A UK research council has granted £12m in funding to research projects aimed at reducing the impact of some of the world’s most virulent livestock and poultry diseases.
The Biotechnology and Biological Sciences Research Council (BBSRC) has awarded grants of over £5.6m to a project looking at food-and-mouth disease controls, and over £6.2m to a project which will look at developing rapid responses to emerging poultry viruses.
The ‘Molecular Biology of FMDV Replication: Towards New Methods of FMDV Disease Control’ project will use new developments in molecular biology to investigate how the foot-and-mouth virus grows in cells, with the hope of improving diagnosis and developing new vaccines. The project will involve academics from the UK’s Pirbright Institute and the UK universities of St Andrews, Leeds, Edinburgh and Dundee.
Professor Terry Jackson of the Pirbright Institute said: “One of humanity’s biggest challenges in coming years will be to meet a growing demand for food. Animal diseases have a major impact on the productivity of the livestock industry, and safeguarding animal welfare will be a major component of maximising food production.”
The ‘Developing Rapid Responses to Emerging Virus Infections of Poultry’ project will study endemic and exotic poultry viruses, with the aim of improving isolation and diagnosis of emerging viruses, as well as speeding up the development of vaccines. Dr Michael Skinner of Imperial College London will lead a team comprising scientists from several UK universities, the Pirbright Institute and the BBSRC-funded Roslin Institute at the University of Edinburgh.
Skinner said: “One area of the research will help us to identify infections early. We are looking for distinct signatures that appear upon infection of cells in the lab.
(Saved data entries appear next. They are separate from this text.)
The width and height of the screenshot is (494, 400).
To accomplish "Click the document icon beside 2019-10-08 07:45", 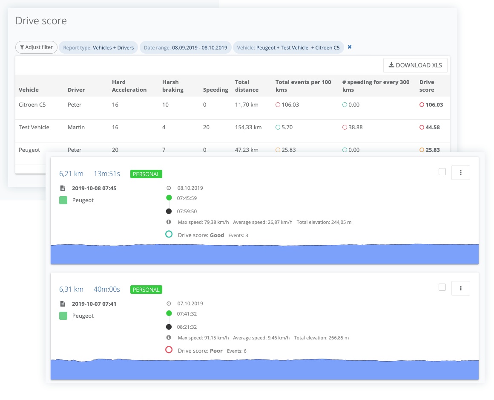I will (x=63, y=188).
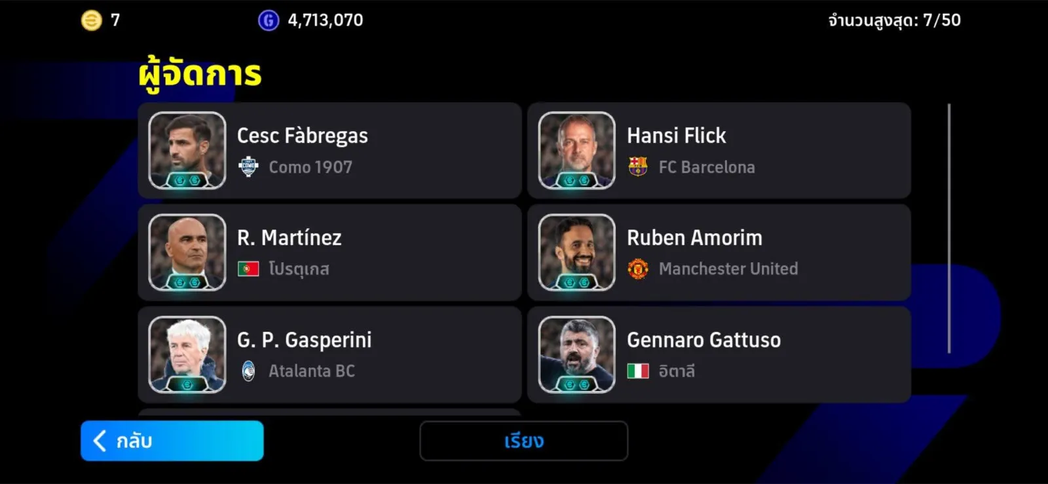The width and height of the screenshot is (1048, 484).
Task: Click the 4,713,070 GP balance
Action: pyautogui.click(x=326, y=20)
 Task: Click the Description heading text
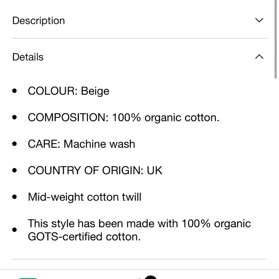pyautogui.click(x=39, y=21)
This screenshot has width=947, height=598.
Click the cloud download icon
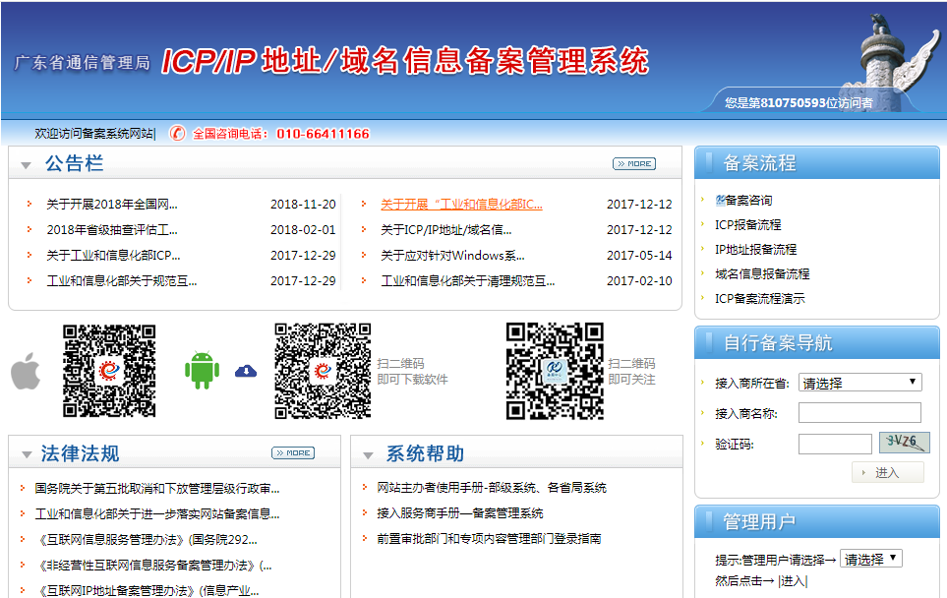click(x=246, y=371)
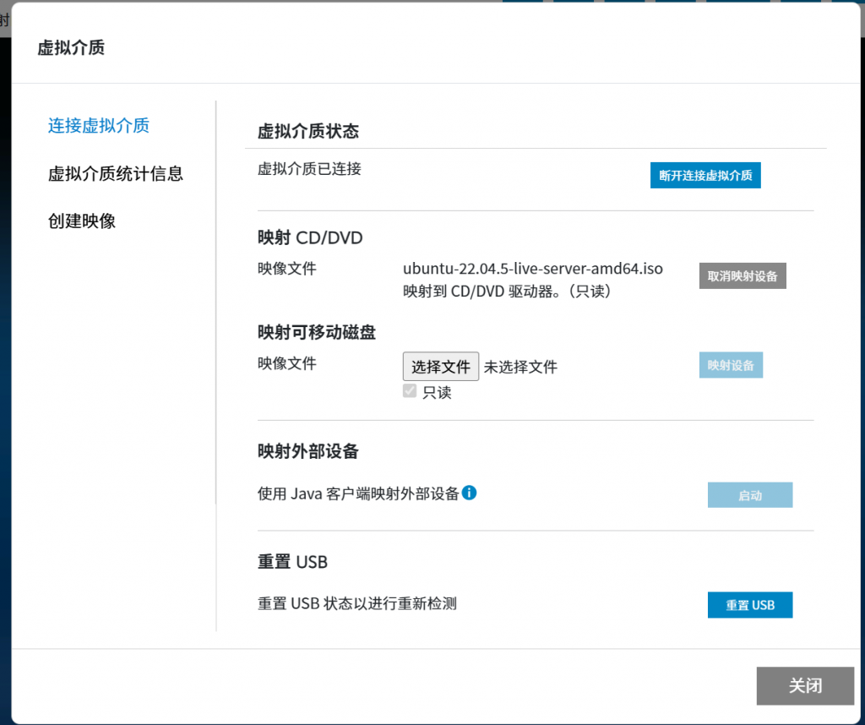Click the info icon beside Java 客户端映射外部设备

coord(469,493)
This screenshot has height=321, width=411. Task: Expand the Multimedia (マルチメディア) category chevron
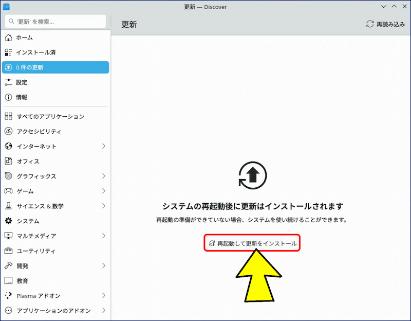pos(103,236)
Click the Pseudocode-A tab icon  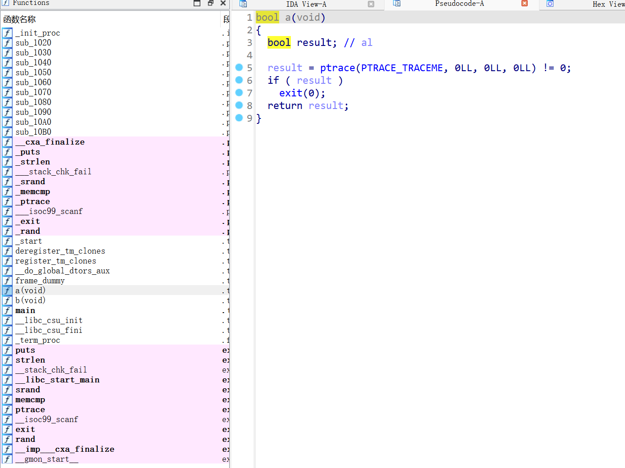tap(397, 4)
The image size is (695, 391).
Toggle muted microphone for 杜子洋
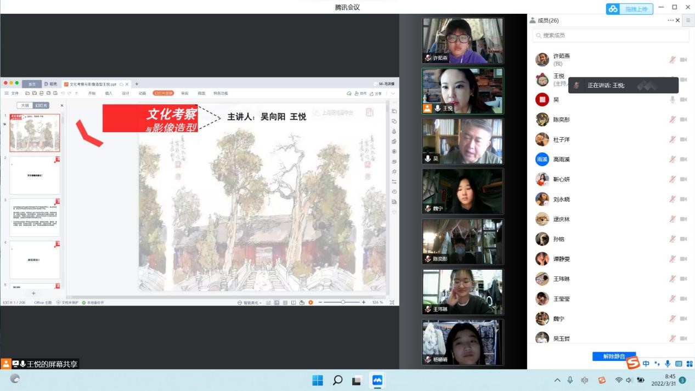[672, 139]
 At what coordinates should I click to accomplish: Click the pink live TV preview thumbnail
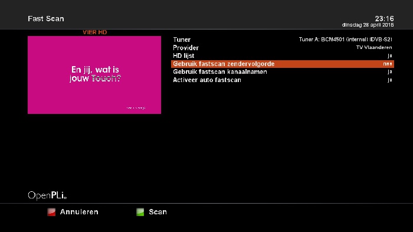pos(94,75)

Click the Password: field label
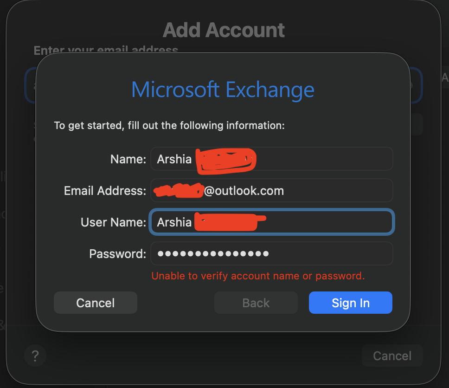click(117, 253)
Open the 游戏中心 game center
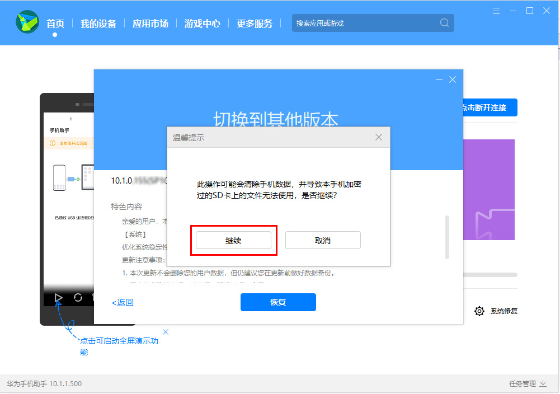This screenshot has width=560, height=394. 202,23
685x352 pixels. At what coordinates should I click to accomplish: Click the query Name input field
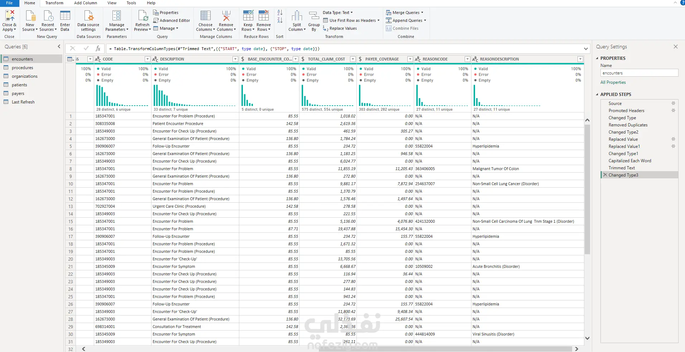(x=639, y=73)
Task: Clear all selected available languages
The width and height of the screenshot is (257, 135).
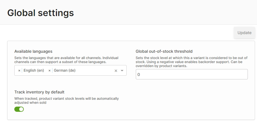Action: pos(116,71)
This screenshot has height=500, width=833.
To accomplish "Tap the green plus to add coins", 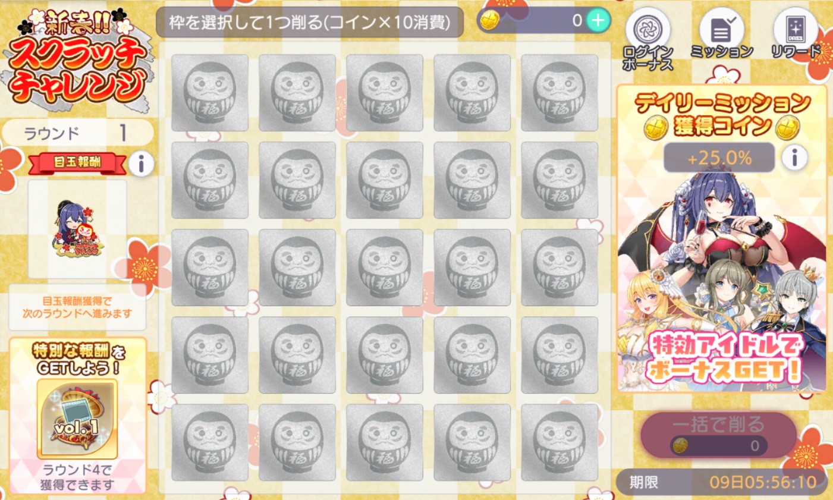I will [598, 21].
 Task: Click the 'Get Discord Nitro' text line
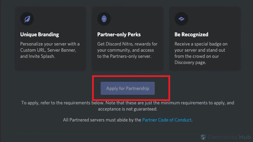coord(127,44)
We can use these signatures to create means of detecting new viruses, especially in elite breeder flocks, where the UK and Europe has an important global commercial presence.
“The study of poultry viruses has made an important contribution to the development of the modern science of virology. We also need to understand the way viruses interact with chicken cells, because isolation and diagnosis of viruses is often conducted in eggs or avian cells and some important human vaccines, including those for seasonal and pandemic influenza, are produced in them.”